Try it: Each line of the data below that holds the word "click" is to be reported in full.

Data for this exercise:
▽

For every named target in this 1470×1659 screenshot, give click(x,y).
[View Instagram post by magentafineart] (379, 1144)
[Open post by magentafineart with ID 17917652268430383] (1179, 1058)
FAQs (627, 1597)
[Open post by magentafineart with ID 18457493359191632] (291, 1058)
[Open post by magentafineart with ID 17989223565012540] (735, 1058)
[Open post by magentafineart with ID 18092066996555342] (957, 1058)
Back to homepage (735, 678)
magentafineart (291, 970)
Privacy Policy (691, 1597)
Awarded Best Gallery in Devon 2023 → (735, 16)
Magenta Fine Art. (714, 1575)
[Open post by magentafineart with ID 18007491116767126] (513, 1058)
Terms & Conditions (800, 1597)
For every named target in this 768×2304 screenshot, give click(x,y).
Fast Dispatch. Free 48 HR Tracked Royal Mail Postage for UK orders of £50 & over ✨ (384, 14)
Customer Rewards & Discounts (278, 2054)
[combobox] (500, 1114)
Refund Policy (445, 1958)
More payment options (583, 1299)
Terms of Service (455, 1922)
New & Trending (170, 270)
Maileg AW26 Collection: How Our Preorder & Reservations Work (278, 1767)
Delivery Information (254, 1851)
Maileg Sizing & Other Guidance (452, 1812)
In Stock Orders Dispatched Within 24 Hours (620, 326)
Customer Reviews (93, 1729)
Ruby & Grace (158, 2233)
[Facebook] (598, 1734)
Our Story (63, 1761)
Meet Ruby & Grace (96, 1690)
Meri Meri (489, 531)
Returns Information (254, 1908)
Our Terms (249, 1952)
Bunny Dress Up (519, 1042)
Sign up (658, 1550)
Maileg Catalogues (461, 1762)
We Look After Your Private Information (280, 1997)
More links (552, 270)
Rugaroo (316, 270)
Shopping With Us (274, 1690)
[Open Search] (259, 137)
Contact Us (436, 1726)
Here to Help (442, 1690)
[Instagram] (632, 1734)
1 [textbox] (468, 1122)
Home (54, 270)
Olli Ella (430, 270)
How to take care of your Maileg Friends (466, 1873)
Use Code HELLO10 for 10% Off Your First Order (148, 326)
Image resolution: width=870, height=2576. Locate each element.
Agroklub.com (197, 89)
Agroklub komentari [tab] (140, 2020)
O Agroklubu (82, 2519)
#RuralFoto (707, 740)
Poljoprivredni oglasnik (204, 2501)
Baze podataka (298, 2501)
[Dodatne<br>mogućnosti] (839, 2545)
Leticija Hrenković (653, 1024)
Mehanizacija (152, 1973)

△

Response box:
For every named target in this 1470×1659 screenshot, give click(x,y).
For every named target in this 768×2304 screenshot, give click(x,y).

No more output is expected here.